IBM wirft Berater zusammen

Management

Noch keine Rede von Stellenkürzungen

Der Computerkonzern IBM richtet nach der Übernahme der Beratungssparte von Price Waterhouse Coopers (PwC) sein Service-Geschäft in Deutschland neu aus. Die bisherige IBM Unternehmensberatung GmbH mit Sitz in Hamburg und 340 Management-Beratern wird zum 1. Januar 2003 in das neue globale Geschäftsfeld Business Consulting Services integriert. Das geht aus einer Firmenmitteilung hervor.

IBM behauptet nun, die “größte Unternehmensberatung der Welt” zu besitzen.
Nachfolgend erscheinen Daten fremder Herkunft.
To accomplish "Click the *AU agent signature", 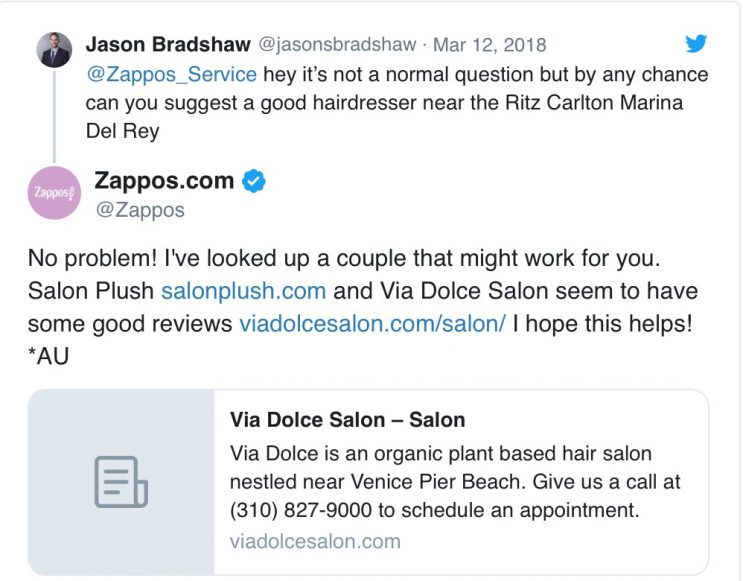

Sie decke unter anderem Dienstleistungen für Strategie, Prozesse, Informationstechnologien, E-Business und Outsourcing ab. Je 30 000 Mitarbeiter von IBM und PwC Consulting seien dort beschäftigt. Verantwortlich für Deutschland, Österreich, die Schweiz und Teile Osteuropas ist Peter Spix, ein früherer Geschäftsführer von PwC Consulting. Ein Stellenabbau ist aber nach den bisherigen Angaben nicht geplant. IBM hatte den Konkurrenten erst dieses Jahr für 3,5 Milliarden Dollar übernommen.